DATA SUPPLIED Start Marker

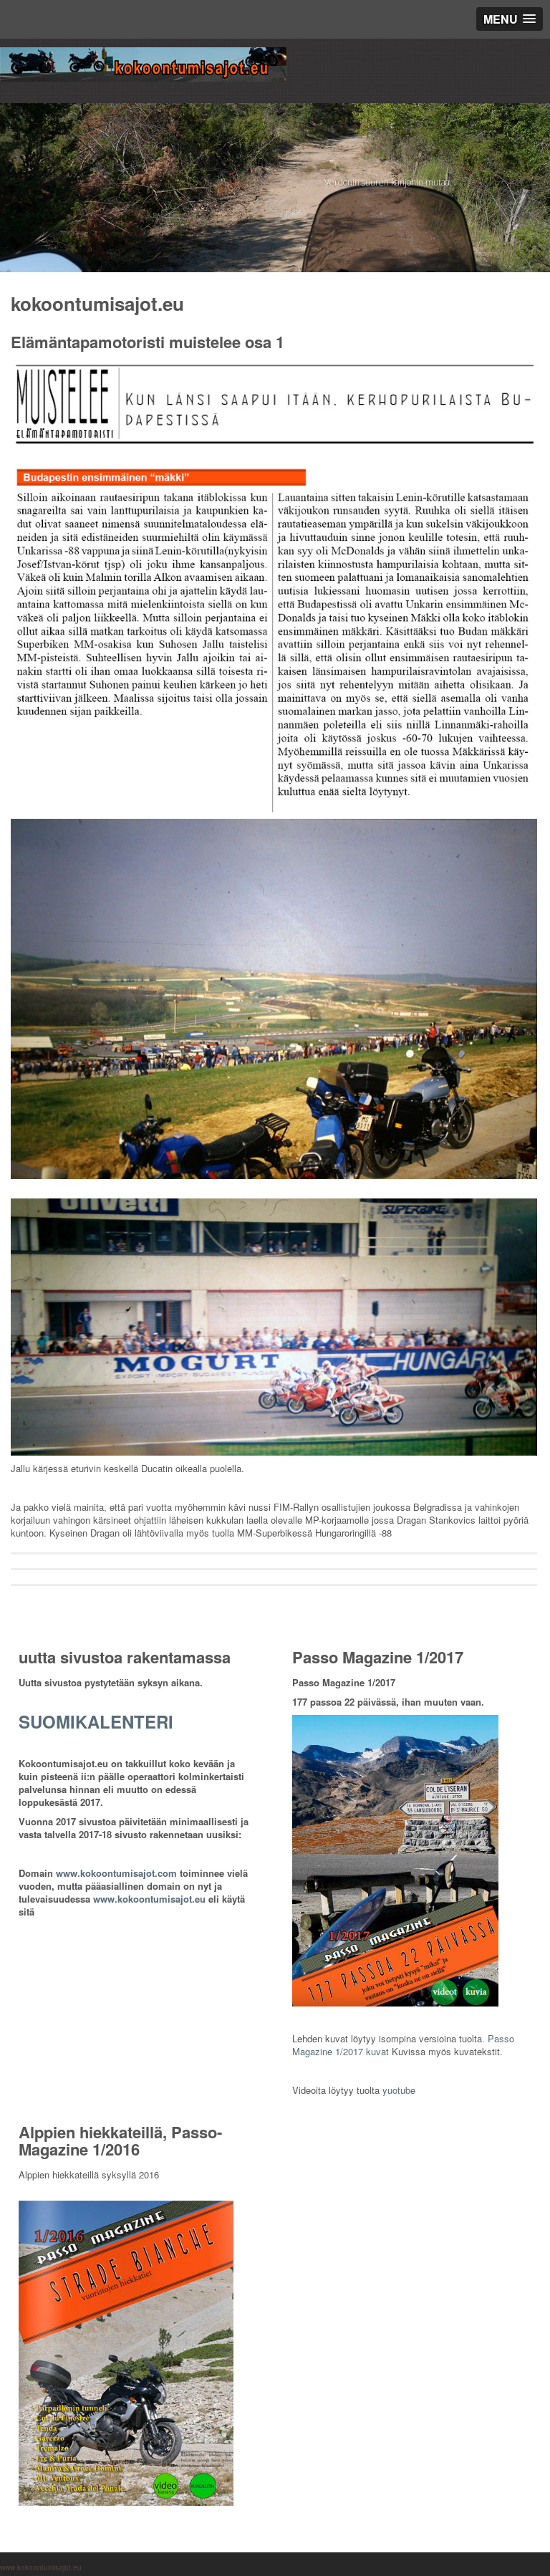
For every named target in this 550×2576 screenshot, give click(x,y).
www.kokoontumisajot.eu (149, 1898)
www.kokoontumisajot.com (116, 1873)
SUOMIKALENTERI (96, 1721)
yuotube (398, 2090)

DATA SUPPLIED End Marker

WHAT YOU HAVE TO DO >>
Your answer must consist only of the lines from the one with "www.kokoontumisajot.com (116, 1873)" through the final line of the entries, each retyped exactly.

RESPONSE TO THE TASK >>
www.kokoontumisajot.com (116, 1873)
SUOMIKALENTERI (96, 1721)
yuotube (398, 2090)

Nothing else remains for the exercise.